ペットボトル飲料を一度に飲み切れず、そのまま保存しておくことは一般的によくあることですが、ペットボトルに直接口をつけて飲むことで、口腔内に存在する細菌がボトル内に入り込む可能性があります。
口腔内には約500種類の細菌が存在しており、これらが口をつけて飲むことでペットボトル内に移行してしまったり、開封されたペットボトルの飲料が外気に触れることで空気中の微生物が入り込み、腐敗を引き起こす可能性があります。菌は25~35度の環境で最も増殖し、24時間後の麦茶の中では500倍にも増えることがあります。
食中毒の原因となる細菌数の目安は1gあたり100万以上とされていますので、飲みかけのペットボトル飲料を数時間後に飲むことによって食中毒になる可能性は低いものの、不衛生であることには変わりません。口をつけて飲む行為は、マイボトルでも同様です。ただし、保冷機能を備えたステンレス製のボトルであれば、菌の繁殖をある程度抑制することができるとされています。
最も安全な飲み方としては、コップに移し替えて飲むことが推奨され、残った分は冷蔵庫で保管するのが理想です。
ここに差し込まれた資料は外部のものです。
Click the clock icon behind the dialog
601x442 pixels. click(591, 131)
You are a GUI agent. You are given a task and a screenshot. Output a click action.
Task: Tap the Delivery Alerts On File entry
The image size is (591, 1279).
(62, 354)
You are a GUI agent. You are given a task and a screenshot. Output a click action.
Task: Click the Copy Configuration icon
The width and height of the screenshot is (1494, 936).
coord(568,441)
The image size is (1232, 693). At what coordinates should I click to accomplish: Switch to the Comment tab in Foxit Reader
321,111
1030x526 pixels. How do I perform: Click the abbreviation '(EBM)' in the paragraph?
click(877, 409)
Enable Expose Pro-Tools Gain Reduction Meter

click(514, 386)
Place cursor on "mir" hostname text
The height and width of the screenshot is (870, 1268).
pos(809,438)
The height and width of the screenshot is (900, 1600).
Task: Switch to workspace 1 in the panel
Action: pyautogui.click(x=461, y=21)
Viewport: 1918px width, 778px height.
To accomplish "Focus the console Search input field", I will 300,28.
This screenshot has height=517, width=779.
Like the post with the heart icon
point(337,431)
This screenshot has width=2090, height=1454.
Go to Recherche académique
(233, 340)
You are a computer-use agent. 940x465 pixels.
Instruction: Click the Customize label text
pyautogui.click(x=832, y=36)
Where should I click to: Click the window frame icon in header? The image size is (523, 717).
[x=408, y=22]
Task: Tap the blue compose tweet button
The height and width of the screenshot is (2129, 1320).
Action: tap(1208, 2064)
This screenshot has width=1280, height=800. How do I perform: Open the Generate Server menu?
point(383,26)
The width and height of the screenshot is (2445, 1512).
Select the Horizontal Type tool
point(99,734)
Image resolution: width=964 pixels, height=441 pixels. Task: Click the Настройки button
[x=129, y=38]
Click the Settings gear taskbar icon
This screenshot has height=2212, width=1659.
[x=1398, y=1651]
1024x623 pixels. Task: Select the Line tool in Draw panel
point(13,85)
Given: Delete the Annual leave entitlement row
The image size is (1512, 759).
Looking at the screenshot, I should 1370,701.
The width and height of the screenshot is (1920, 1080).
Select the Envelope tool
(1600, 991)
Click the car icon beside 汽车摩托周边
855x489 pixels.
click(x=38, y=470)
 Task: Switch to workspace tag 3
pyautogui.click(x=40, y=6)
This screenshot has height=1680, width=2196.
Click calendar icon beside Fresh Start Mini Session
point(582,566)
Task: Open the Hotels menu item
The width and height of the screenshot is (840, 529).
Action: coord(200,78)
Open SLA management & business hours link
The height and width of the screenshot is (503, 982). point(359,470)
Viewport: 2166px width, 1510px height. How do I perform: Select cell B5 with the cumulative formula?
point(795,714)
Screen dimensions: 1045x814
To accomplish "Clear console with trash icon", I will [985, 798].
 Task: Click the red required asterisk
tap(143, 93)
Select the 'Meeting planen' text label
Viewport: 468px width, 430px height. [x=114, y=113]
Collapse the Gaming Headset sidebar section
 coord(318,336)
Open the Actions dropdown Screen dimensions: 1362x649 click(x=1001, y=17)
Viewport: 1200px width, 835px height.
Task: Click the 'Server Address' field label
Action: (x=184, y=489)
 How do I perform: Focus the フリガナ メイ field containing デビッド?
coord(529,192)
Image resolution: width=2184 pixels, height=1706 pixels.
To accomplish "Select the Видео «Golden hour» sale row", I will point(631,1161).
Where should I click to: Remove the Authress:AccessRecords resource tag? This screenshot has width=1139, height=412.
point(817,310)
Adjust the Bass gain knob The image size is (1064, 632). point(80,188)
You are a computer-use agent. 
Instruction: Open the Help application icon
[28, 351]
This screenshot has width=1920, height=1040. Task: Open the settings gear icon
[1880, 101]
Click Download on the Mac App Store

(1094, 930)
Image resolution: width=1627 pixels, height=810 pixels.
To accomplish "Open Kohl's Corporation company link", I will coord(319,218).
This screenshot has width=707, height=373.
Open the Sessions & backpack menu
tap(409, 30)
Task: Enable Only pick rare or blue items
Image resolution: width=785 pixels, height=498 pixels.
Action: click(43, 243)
それでも、翌日には飲み切ることを心がけることが大切です。
なくすのではなく減らす努力を!
いかがでしたでしょうか?ペットボトルが私たちの生活や健康に悪影響を及ぼす可能性があることについて、少しでも理解していただけたのではないかと思います。
もちろん、手頃な価格で購入できるペットボトル飲料は美味しく、どこでも手軽に入手できる便利な存在です。特に、暑い日に冷たい炭酸飲料を楽しむのは最高のひとときであり、寒い日には温かい飲み物が心まで温めてくれる感覚は格別です。
ペットボトルとマイボトルを上手に使い分け、無駄なペットボトル飲料の購入や在庫を減らしていくことが、環境や健康、そして私たちの財布にも優しい生活を実現するための重要な鍵となるでしょう。
最後までお読みいただき、心より感謝申し上げます。